Top of PASSAGE TO READ

John Lloyd Thomas

Photo of grave of John Lloyd ThomasJohn Lloyd Thomas (d.1913)

This finely carved headstone marks the resting place of John Lloyd Thomas of Dinmor, Penmon. He served with the Royal Navy between 1884 and 1911, becoming its Deputy Surgeon General.

Born in September 1856, he received his medical education at the Middlesex Hospital and Queen’s College, Birmingham, before becoming a surgeon at Queen’s Hospital in the same city. He entered the Royal Navy Medical Services in 1884 and saw service with the Home Fleet and in the Mediterranean.

There was an outbreak of yellow fever while he was serving at the Naval Hospital, Jamaica, in the early 1890s. He was commended for his work and for an essay he wrote about the treatment of the victims of the epidemic.

John was next sent to China, where he helped set up a hospital for wounded Chinese servicemen in Yantai (then known as Chefoo) during the Chinese-Japanese War. That work was recognised by the Imperial Chinese Government, which awarded him the Grand Order of the Double Dragon of China of the First Division, Third Class.

Bottom of PASSAGE TO READ

◆ **PARTS OF THE EXERCISE**
1 – Name every hospital that the page on John Lloyd Thomas identifies by name.
2 – Please quote the stretch of the page on John Lloyd Thomas from "This finely carved" through "of the epidemic.".
The items after this point come from a different source than the page on John Lloyd Thomas.

Top of SUPPLIED INFORMATION

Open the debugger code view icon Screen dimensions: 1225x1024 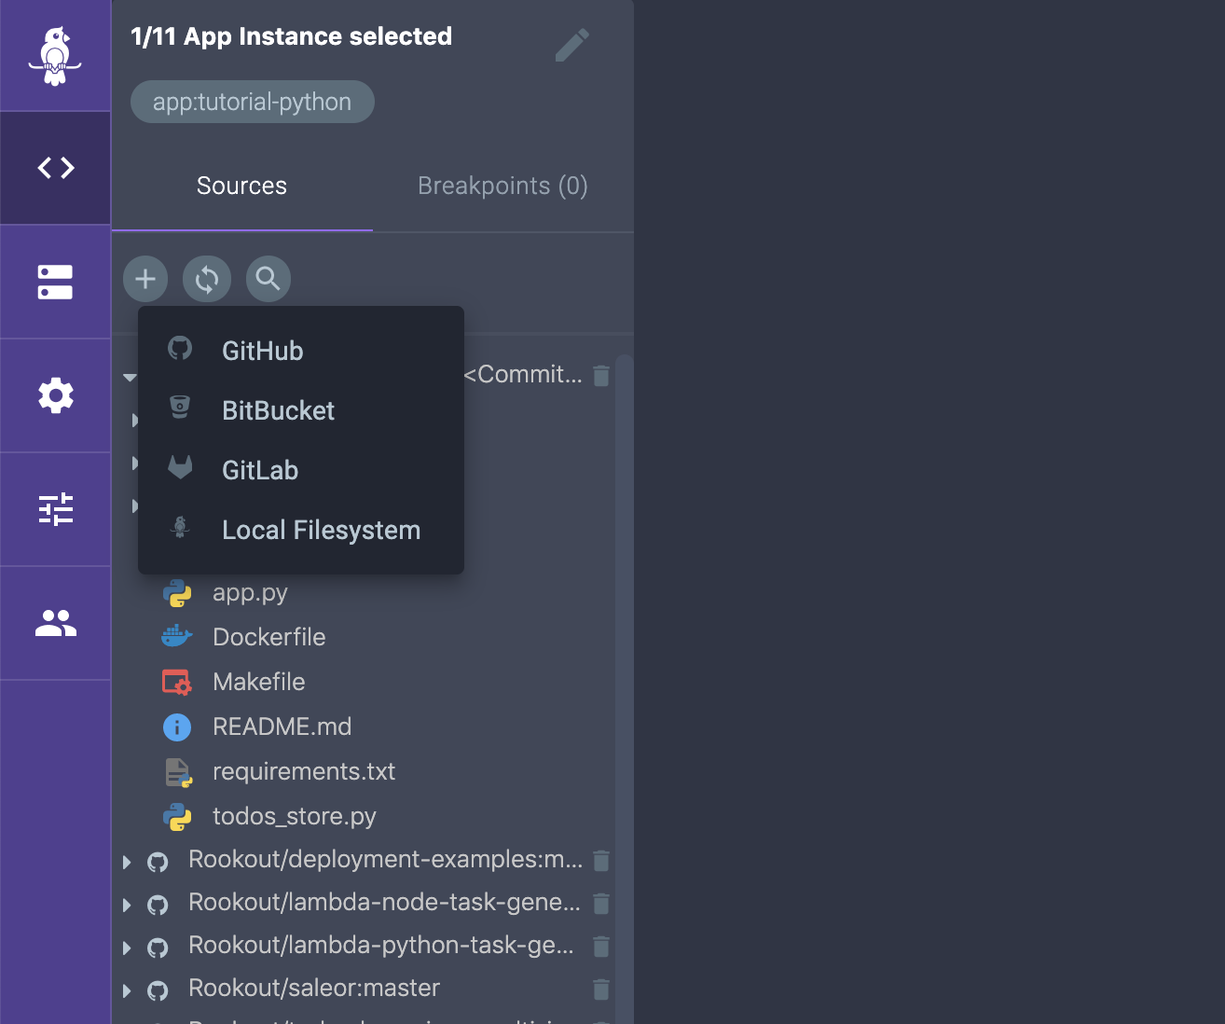[56, 168]
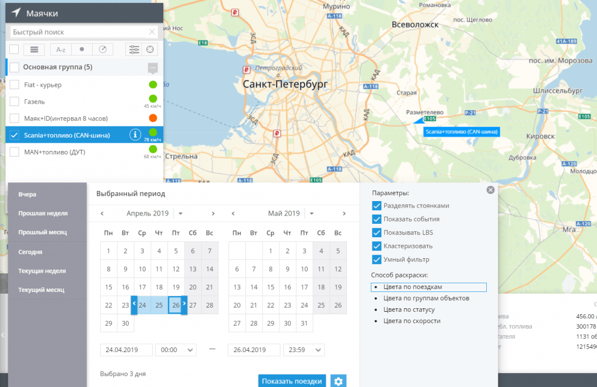
Task: Toggle the Умный фильтр checkbox
Action: tap(377, 259)
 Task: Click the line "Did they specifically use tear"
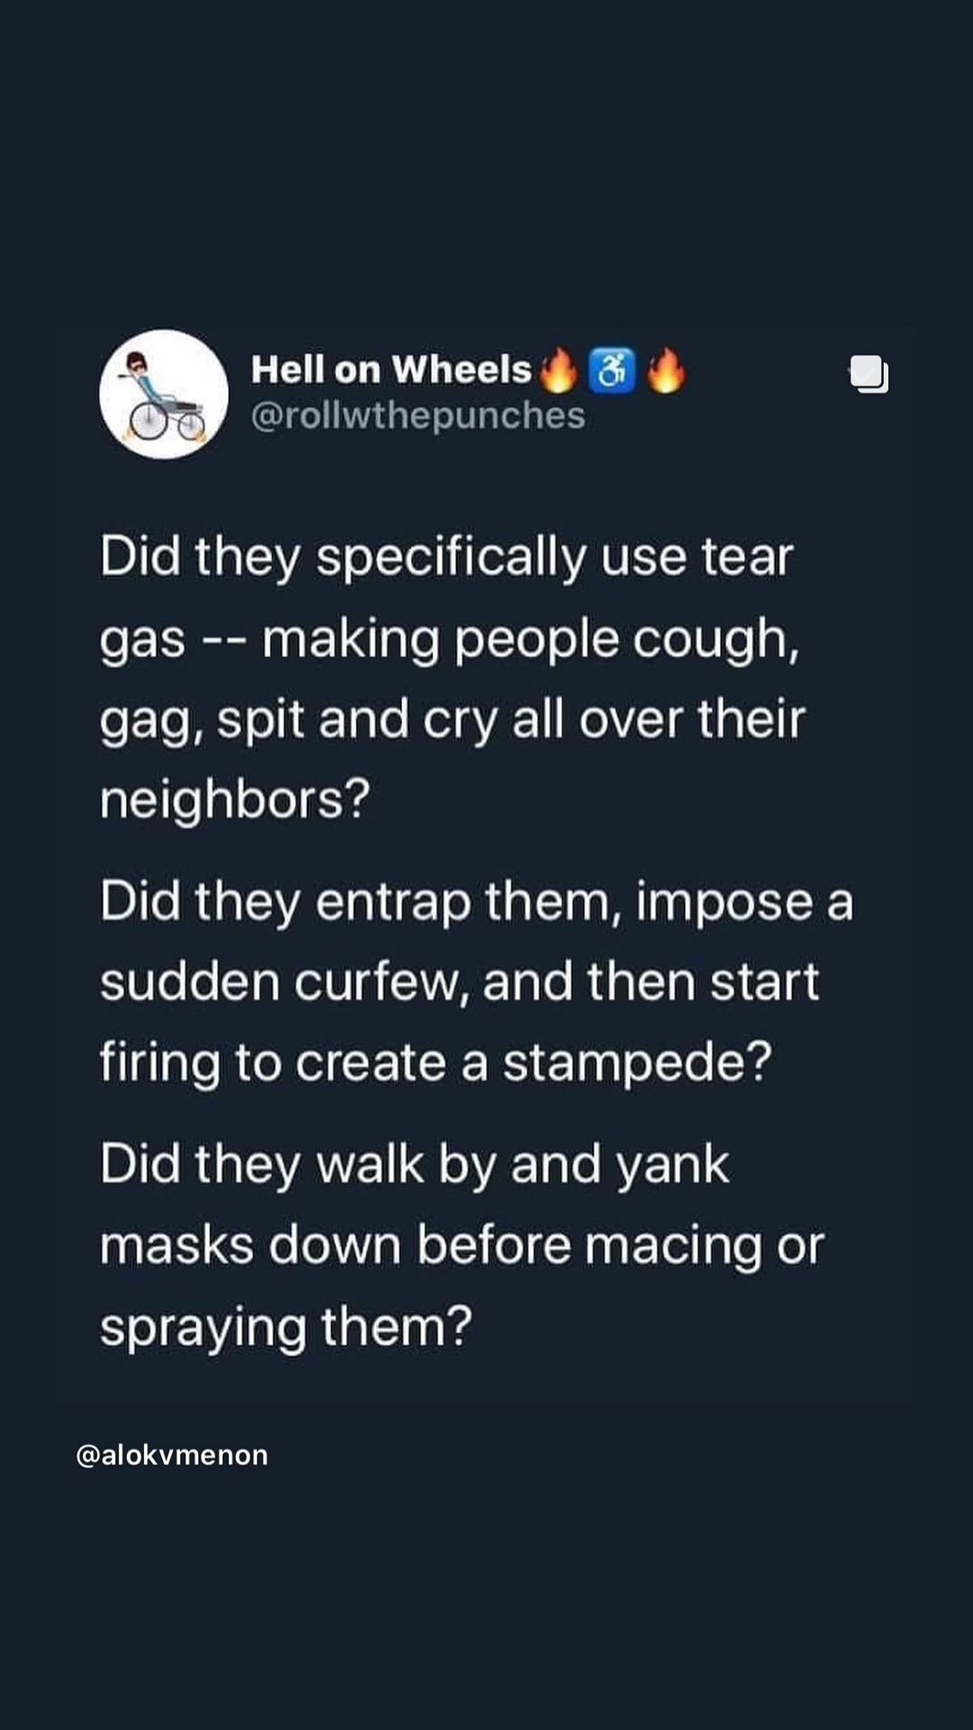(x=446, y=556)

Bottom of SUPPLIED INFORMATION

◆ **RESULTS FOR EACH TASK**
1 – Middlesex Hospital; Queen’s Hospital (Birmingham); the Naval Hospital, Jamaica

2 –
This finely carved headstone marks the resting place of John Lloyd Thomas of Dinmor, Penmon. He served with the Royal Navy between 1884 and 1911, becoming its Deputy Surgeon General.

Born in September 1856, he received his medical education at the Middlesex Hospital and Queen’s College, Birmingham, before becoming a surgeon at Queen’s Hospital in the same city. He entered the Royal Navy Medical Services in 1884 and saw service with the Home Fleet and in the Mediterranean.

There was an outbreak of yellow fever while he was serving at the Naval Hospital, Jamaica, in the early 1890s. He was commended for his work and for an essay he wrote about the treatment of the victims of the epidemic.